» AIM OF THE TASK: Please repeat word for word the line containing "Insert %related_keyword% tag" and every following line up to and including the last one below, pictures excluded.

» DATASET RECORDS:

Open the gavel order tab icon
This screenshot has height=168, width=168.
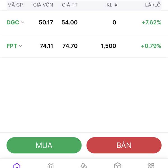(84, 165)
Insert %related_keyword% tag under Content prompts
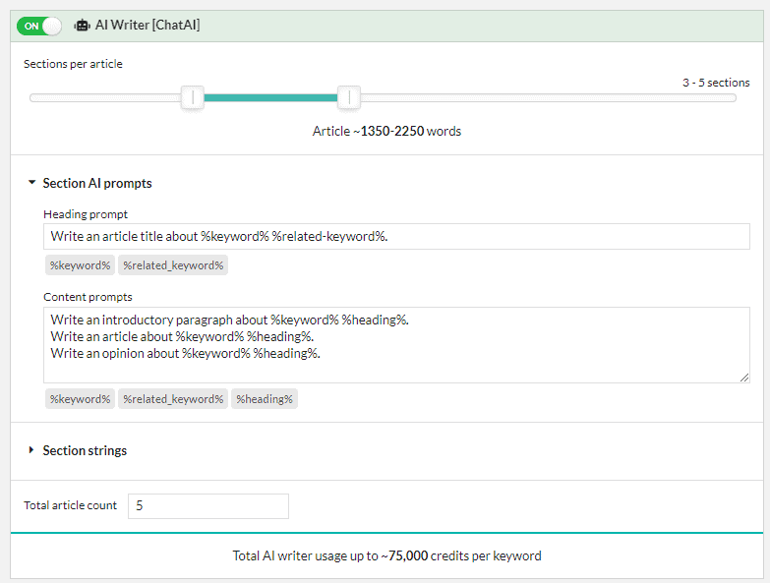 tap(173, 399)
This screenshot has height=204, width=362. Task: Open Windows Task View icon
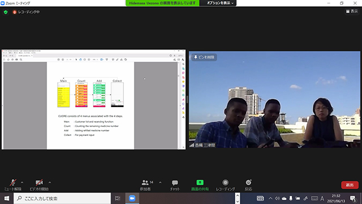(x=118, y=198)
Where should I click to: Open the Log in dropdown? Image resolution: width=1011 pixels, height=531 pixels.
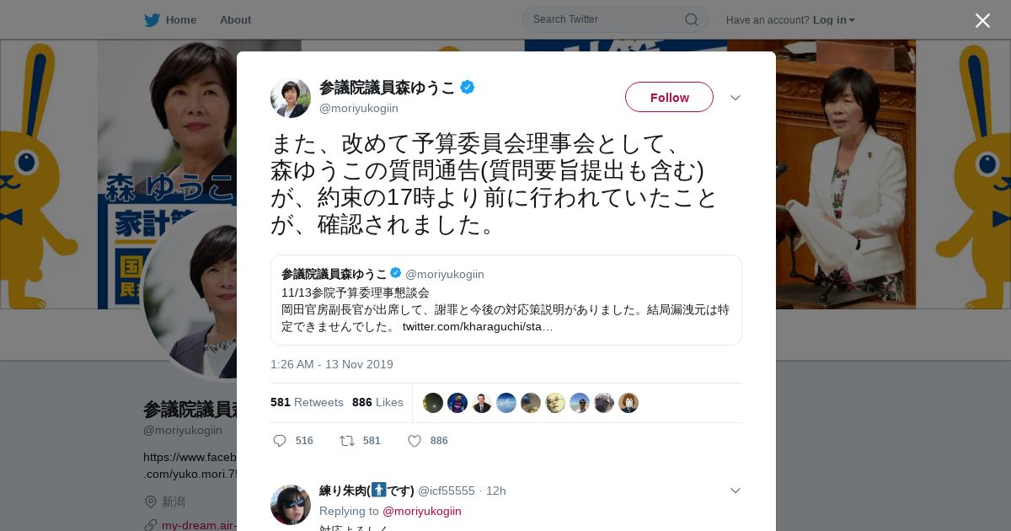[834, 19]
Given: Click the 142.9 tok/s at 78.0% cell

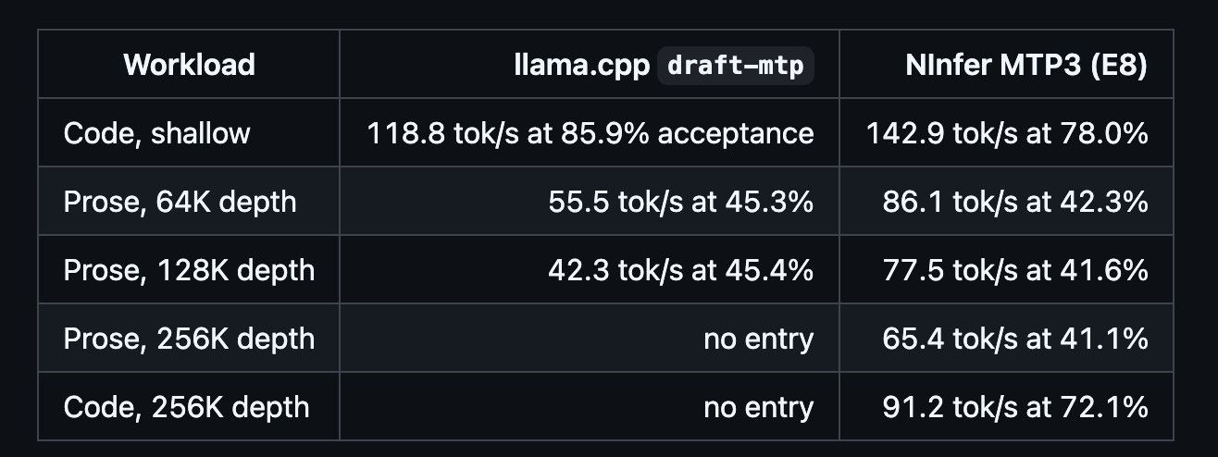Looking at the screenshot, I should (x=1006, y=132).
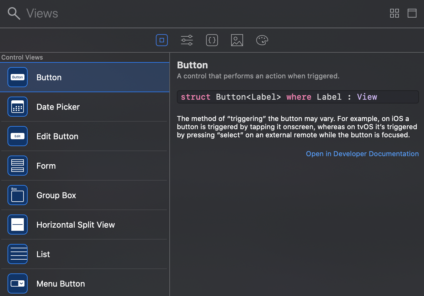
Task: Select the Button view row
Action: [85, 77]
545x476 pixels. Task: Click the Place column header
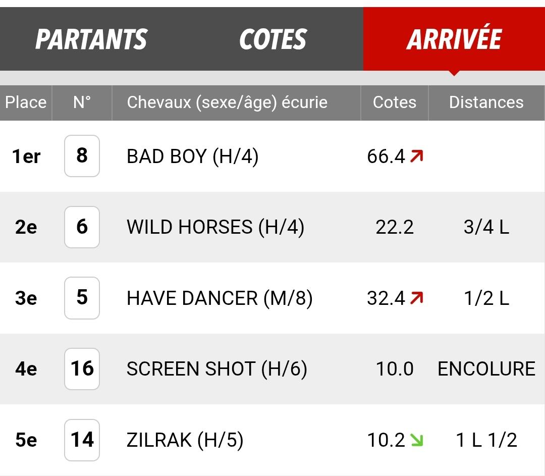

» SOLUTION TO THIS PROBLEM:
Insert %related_keyword% tag under Content prompts
 tap(173, 399)
This screenshot has height=204, width=362. Task: Open Windows Task View icon
(x=118, y=198)
Where should I click to: Open the Log in dropdown? Image resolution: width=1011 pixels, height=531 pixels.
[834, 19]
Given: Click the 142.9 tok/s at 78.0% cell

Looking at the screenshot, I should (x=1006, y=132).
Task: Select the Button view row
Action: [85, 77]
545x476 pixels. Task: Click the Place column header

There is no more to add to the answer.